Senin, 17 September 2018

Khawatir Yang Memuncak


Oleh: Atik Setyoasih 

“Ya Allah, tunaikanlah untukku apa yang telah Engkau janjikan kepadaku.”

“Ya Allah, berikanlah apa yang telah Engkau janjikan kepadaku.”

“Ya Allah, jika pasukan kaum muslimin ini binasa, Engkau tidak akan disembah di atas bumi!”
Rasulullah bukan bermaksud “mengancam” Allah. Beliau, bersama 319 orang muslimin melawan 1000 orang kafir saat itu di Perang Badar tetap yakin. Kemenangan sejati adalah untuk kaum muslimin.

Ya. Rasulullah tetap berdoa. Dengan menengadahkan tangan menghadap kiblat hingga selendang beliau jatuh ke tanah. Abu Bakar pun mengambil selendang itu dan meletakkan di atas bahu seraya berkata, “Wahai Nabi utusan Allah, demikian munajatmu, sesungguhnya Ia akan menunaikan untukmu apa yang telah Ia janjikan.”

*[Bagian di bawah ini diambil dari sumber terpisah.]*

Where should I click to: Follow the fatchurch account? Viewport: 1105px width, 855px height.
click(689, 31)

“Ingatlah, ketika kamu memohon pertolongan kepada Tuhanmu, lalu diperkenankan-Nya bagimu: ‘Sesungguhnya Aku akan mendatangkan bala bantuan kepada kamu dengan seribu Malaikat yang datang berturut-turut’.” (QS. Al-Anfal: 9).

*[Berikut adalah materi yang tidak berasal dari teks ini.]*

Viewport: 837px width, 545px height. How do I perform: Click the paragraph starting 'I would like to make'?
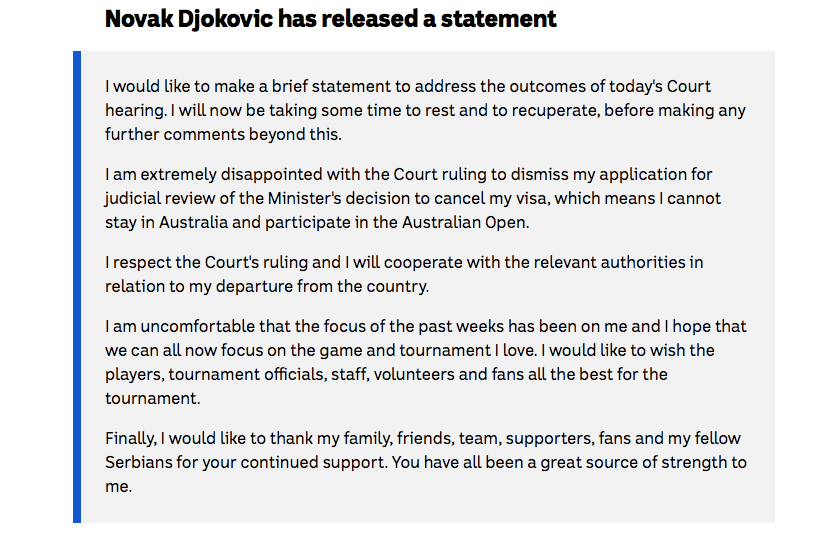(425, 110)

Rasulullah senantiasa yakin kepada janjiNya. Begitu pula dengan Abu Bakar. Sang pembenar segala kebenaran dariNya dan Rasul. Meski dalam keadaan terjepit. Meski dalam keadaan serasa tidak mungkin di mata manusia.

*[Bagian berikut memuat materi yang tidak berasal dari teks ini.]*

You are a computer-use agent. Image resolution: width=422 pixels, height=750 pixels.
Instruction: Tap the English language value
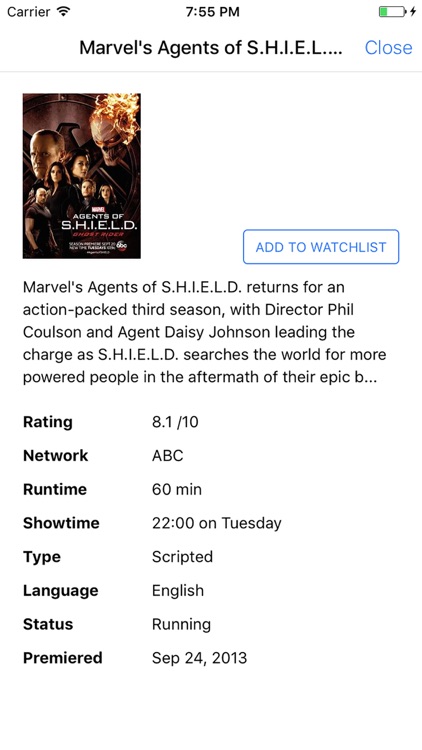(x=178, y=590)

Maka, inilah cara yang benar dalam meniti perjalanan. Lihatlah ketika Nabi Zakaria saat mengangkat kedua tangan miliknya. Dalam keadaan sudah tua renta, rambut beruban, kulit mengeriput, ia berkata,
“Ya Tuhanku, sungguh tulangku telah lemah dan kepalaku telah dipenuhi dengan uban, dan aku belum pernah kecewa dalam berdoa kepadamu.”

Khawatir Nabi Zakaria memuncak. Namun ia tetap yakin kepada Allah dengan diberikan karunia seorang putra. Khawatir Rasulullah memuncak. Beliau tetap berdoa dengan yakin kepadaNya.